Prompt
Look for the word "VERTS" in the entries and copy every line where it shows up.

(Saved entries)
=====
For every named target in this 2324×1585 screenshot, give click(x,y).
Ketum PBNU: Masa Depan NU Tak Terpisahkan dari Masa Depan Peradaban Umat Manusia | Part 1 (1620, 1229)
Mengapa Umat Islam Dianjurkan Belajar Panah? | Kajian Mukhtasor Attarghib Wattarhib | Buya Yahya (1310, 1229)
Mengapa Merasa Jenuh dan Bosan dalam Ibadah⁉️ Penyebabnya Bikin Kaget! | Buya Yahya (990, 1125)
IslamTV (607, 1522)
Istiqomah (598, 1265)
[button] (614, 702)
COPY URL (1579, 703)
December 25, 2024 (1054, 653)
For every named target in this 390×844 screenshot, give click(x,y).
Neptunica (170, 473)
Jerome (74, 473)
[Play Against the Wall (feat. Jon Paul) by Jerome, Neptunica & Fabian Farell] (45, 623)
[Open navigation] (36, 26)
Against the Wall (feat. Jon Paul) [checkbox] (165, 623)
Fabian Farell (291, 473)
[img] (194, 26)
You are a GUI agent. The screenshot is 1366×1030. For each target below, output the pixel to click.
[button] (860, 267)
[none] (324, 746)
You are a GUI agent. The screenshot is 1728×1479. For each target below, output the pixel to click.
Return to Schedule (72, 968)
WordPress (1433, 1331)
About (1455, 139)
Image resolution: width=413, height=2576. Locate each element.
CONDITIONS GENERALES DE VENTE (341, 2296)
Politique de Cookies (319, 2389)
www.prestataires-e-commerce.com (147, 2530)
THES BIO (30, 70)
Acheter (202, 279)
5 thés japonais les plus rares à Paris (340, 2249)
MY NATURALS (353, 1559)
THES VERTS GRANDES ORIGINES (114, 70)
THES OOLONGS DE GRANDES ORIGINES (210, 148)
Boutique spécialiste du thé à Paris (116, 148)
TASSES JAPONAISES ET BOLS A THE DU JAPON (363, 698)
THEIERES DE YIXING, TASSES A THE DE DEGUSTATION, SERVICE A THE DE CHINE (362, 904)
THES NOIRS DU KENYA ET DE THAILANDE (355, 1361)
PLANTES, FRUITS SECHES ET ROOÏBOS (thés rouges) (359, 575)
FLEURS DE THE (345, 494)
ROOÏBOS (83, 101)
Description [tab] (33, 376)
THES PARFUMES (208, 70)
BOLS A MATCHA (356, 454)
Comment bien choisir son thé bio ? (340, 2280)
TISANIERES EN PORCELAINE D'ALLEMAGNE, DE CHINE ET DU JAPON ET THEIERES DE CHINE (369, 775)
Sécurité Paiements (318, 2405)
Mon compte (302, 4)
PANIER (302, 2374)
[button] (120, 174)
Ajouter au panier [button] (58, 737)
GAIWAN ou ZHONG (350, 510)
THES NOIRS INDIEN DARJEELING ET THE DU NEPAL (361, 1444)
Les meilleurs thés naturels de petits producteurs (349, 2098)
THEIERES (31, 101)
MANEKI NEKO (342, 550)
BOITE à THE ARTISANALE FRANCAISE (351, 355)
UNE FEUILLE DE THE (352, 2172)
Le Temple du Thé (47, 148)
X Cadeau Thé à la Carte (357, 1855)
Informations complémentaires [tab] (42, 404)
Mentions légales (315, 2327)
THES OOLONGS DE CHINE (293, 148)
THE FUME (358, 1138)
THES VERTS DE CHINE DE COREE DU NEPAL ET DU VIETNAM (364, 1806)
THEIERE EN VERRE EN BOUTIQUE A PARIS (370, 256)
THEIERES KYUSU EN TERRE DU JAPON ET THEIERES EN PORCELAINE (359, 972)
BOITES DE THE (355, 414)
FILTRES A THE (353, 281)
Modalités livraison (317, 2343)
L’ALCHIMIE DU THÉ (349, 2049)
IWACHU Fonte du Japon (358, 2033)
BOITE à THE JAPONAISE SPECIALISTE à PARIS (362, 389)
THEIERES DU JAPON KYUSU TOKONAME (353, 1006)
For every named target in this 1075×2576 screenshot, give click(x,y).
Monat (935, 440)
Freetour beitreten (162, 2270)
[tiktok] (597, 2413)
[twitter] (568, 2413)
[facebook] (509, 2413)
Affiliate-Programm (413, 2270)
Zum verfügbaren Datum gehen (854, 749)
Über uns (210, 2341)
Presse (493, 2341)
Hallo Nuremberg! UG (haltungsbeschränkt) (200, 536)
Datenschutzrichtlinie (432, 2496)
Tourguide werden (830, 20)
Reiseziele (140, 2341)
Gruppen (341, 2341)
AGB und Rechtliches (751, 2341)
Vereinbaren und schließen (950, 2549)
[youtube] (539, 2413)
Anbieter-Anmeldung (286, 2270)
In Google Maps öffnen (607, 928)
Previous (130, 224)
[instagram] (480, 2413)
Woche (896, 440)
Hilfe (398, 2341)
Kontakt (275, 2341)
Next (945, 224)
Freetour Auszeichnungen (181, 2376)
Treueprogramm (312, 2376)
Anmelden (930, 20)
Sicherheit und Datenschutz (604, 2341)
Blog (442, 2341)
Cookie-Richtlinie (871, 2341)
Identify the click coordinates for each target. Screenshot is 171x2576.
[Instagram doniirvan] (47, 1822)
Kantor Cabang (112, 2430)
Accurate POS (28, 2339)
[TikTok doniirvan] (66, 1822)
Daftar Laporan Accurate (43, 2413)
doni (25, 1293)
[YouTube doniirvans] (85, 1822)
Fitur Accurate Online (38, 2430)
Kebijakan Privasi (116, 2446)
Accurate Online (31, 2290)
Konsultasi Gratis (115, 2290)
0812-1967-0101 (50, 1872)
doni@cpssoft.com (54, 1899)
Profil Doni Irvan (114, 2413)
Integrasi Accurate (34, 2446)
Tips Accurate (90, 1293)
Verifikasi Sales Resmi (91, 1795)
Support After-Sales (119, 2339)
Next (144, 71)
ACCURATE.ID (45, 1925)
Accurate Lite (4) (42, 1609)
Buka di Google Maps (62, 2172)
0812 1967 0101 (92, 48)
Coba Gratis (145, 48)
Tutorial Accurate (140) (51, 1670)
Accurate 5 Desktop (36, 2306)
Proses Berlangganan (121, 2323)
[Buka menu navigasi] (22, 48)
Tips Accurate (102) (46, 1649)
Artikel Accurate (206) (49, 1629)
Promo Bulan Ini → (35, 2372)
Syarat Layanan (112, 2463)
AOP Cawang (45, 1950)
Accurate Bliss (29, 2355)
=====
Task answer
THES VERTS GRANDES ORIGINES (114, 70)
THES VERTS DE CHINE DE COREE DU NEPAL ET DU VIETNAM (364, 1806)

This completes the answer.